Before Sunday afternoon was over, I had the new engine installed in the engine bay, hanging from the motor mounts. This is the known good motor I got from my friend as seen above in the bed of my truck. I didn’t really cover any of the basic work I had done to prep this motor. Mostly just painted up some of the rusty parts of the block with POR15 to protect it, kill the rust, and make it look nicer. I also eliminated a ton of emissions crap. It still had the smog pump on the thing. Bleh!
While removing the carburetor from the engine that came with the truck, I noticed it had a roller camshaft under all that dirt and rodent nest. I went ahead and pulled it, not expecting to be able to salvage it. It’s amazing how well that desert air protects things. I simply wiped it with a rag and all of the grime went away. Still shiny and spotless underneath. No rust problems whatsoever. So I installed it in the good engine. As you can see, this “good engine” has had a very long and oil leaking life. It will definitely see some engine degreaser once it’s up and running.
A one piece gasket on a TBI valve cover does wonders for controlling the oil, keeping it inside the engine where it belongs. This was actually left over from my good Rampage’s first engine. I had upgraded that engine to this valve cover from the junkyard years back.
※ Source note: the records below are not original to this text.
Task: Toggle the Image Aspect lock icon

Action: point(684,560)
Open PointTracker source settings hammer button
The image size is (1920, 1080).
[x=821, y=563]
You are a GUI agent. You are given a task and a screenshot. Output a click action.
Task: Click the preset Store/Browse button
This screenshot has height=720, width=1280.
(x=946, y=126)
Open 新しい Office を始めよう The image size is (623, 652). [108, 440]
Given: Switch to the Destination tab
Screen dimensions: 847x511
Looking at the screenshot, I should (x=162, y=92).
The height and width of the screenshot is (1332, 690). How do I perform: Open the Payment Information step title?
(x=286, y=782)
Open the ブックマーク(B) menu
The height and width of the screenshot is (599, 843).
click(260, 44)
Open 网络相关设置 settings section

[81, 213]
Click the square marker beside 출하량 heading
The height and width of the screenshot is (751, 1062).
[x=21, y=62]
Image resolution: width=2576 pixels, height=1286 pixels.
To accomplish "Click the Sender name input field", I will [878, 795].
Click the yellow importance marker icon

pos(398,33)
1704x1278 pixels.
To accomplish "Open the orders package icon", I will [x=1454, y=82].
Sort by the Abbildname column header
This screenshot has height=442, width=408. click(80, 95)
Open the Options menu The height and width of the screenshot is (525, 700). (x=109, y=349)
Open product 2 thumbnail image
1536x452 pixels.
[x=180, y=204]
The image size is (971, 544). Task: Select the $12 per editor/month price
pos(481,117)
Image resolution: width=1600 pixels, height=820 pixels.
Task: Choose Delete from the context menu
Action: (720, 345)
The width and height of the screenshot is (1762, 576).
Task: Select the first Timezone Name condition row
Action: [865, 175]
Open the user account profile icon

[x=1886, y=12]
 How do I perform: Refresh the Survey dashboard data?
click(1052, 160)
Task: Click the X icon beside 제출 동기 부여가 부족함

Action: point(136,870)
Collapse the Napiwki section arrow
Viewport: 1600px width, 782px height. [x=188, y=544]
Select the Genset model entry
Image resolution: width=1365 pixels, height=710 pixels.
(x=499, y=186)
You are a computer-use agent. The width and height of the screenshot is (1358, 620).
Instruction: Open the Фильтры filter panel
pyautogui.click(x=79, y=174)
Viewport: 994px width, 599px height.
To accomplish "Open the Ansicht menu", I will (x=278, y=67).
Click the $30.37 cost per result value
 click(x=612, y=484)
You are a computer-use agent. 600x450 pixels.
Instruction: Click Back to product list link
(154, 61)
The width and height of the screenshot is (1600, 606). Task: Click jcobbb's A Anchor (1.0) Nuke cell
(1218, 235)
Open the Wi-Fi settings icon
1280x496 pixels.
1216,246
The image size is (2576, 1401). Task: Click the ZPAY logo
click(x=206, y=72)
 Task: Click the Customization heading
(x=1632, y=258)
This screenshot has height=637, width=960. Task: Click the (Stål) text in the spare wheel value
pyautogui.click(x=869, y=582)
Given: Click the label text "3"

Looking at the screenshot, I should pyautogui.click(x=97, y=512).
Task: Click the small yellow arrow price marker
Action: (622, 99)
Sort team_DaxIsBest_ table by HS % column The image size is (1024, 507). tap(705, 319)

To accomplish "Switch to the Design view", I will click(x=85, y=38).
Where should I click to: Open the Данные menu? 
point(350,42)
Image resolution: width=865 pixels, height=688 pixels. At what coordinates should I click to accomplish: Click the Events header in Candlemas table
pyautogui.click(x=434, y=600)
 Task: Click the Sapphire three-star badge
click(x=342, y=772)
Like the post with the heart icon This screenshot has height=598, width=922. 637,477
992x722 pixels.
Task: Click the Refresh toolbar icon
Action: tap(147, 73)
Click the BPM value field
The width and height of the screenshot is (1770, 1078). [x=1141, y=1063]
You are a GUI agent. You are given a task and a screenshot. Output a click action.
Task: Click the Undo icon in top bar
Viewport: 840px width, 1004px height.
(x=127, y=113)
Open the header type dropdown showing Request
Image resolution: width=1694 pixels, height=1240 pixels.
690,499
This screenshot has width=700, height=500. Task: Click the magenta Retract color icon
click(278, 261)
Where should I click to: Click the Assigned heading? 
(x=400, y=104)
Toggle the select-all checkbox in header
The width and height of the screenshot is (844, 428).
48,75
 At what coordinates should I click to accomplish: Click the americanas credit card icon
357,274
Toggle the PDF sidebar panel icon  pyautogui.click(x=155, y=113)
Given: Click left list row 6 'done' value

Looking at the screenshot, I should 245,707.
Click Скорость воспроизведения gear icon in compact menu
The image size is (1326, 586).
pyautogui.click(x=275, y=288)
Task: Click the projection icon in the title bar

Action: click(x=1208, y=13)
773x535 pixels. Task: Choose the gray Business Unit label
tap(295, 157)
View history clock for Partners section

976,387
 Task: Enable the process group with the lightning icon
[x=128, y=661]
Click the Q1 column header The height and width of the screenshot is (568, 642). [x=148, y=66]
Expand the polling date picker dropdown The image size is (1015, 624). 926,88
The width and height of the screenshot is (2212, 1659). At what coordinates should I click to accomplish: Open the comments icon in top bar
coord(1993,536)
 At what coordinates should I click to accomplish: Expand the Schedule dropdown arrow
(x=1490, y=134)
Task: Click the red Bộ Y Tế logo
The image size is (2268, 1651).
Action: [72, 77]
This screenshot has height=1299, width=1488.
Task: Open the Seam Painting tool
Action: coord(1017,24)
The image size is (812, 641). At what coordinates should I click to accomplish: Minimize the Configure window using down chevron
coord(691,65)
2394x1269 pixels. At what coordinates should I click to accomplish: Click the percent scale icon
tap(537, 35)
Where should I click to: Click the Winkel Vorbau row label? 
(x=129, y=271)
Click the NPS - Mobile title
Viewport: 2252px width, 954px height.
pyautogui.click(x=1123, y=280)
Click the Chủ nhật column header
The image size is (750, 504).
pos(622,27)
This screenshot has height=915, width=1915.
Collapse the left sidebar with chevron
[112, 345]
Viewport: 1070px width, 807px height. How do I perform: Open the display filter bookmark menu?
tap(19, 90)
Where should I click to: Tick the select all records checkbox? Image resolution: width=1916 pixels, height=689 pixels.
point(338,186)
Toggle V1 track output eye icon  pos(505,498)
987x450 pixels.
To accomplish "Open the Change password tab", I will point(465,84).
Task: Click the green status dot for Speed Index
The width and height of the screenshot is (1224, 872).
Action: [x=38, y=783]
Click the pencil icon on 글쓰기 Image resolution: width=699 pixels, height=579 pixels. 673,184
But retired it when I swapped in the 2.5L turbo motor.
Next up it got a brand new timing belt. I LOVE that they’re like $9 brand new for this year motor. Crazy cheap. I also had a brand new water pump on my Rampage’s old motor, so I swapped that over to this one. I also had some nearly new spark plugs in my toolbox from eons ago. The plugs in this motor were completely fouled in carbon, and they were crappy platinums.
My Rampage’s old motor also still had it’s Nippendenso alternator that I’d upgraded it to, hanging from it. It took me a bit of digging to find the tensioner bracket for it, but I found it in the end. There was no way I was going to put that POS massive 60’s chrysler alternator back on this thing. The alt belt was just one I had laying around in the back of my garage, probably from my old motor as well.
I didn’t get any before pictures of the carburetor, unfortunately, but take my word for it, it was as black and grimy as the head pictured above. This is the carb that was open to the elements for 5 years and came with this truck. I took it to work and ran it though 3 different parts washer solvent tanks to get it clean. Completely tore it down and blew out all of the passages in it. Put it back together with a rebuild kit.
The carburetor that was on the “known good” motor that’s in the truck now was the computer controlled “feedback” carb, whereas this is the higher performance non computer controlled model. Still, these carbs are unreliable at best. It gets one chance to work right, and if it fails, I’ll just convert the truck to fuel injection.
So that’s where it sits right now. I’ve had the truck for 6 days at this point. I’d like to fire off the engine this weekend. I’ll definitely post some video of that, as well as any other updates I have along the way.